OK: Doświadczenie bliskie ci od jakiegoś czasu, również z innych względów. Pamiętam nasz spacer po Milanówku, rozmawiałaś po rosyjsku przez telefon, a jest to język, którym sporo się teraz komunikujesz. Powiedziałaś mi wtedy, że kiedy nagle musiałaś zacząć mówić w tym języku, okazało się, że całkiem nieźle go znasz, jak się domyślam, z czasów szkolnych. Podejrzewam, że odkrycie to również nie pozostaje bez znaczenia dla „śń”.

KM: Tak; od czasu wybuchu wojny w Ukrainie mam sąsiadki Ukrainki, których głównym językiem jest rosyjski. Na początku porozumiewałyśmy się niemal wyłącznie na migi, a z czasem odważyłam się i zaczęłam używać jakichś szczątków rosyjskiego, które świtały mi po roku czy dwóch uczenia się tego języka w podstawówce. I nagle ten język zaczął się wysuwać z moich ust jak wstążka z kapelusza, coraz więcej i więcej, coraz lepiej i lepiej, stałam pod prysznicem i huczały mi w głowie zwroty, o których nie miałam pojęcia, że w ogóle istnieją – a okazało się, że bardzo skutecznie i trwale przyswoiłam je sobie w dzieciństwie! I od tamtej pory rozmawiam po rosyjsku. Dzięki temu mam dostęp do światów, które nigdy nie podejrzewałam, że u mnie zawitają.

 

OK: Byłam świadkinią powstawania tej książki i zdaje mi się, że to noc i stan wyrwania ze snu towarzyszyły jej pisaniu. Pamiętam, że zaglądałam rano do messengera, a tam calutki gotowy wiersz, czasem wręcz dwa, z zaledwie jednej nocy!
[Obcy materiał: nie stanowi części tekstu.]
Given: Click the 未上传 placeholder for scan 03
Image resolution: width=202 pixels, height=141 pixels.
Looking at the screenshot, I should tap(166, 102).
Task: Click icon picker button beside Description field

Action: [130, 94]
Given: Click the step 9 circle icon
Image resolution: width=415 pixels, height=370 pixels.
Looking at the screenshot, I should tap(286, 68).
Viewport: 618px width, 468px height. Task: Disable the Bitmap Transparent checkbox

KM: Dostałam wtedy jakiegoś kompletnego hopla, po raz pierwszy w życiu aż tak. Znałam wcześniej stany hiperfokusu czy hipomanii, zwał jak zwał, ale że do tego stopnia, to nie. Pierwszy wiersz pojawił mi się w środku nocy: nagle się obudziłam i widziałam go przed oczami w ciemności, musiałam wstać i zapisać słowo w słowo. Obudziłam się rano dość sceptycznie nastawiona, w końcu czasem we śnie przychodzi nam rozwiązanie zagadki wszechrzeczy, a rano budzimy się, czytamy, co zapisałyśmy, i to jest np. „Kup chleb” – ale popatrzyłam na to i uznałam, że nie jest źle. I potem poszło. Budziłam się co noc, czasem po kilka razy, i zapisywałam. Odrywałam się od codziennych czynności, bo napadł mnie wiersz.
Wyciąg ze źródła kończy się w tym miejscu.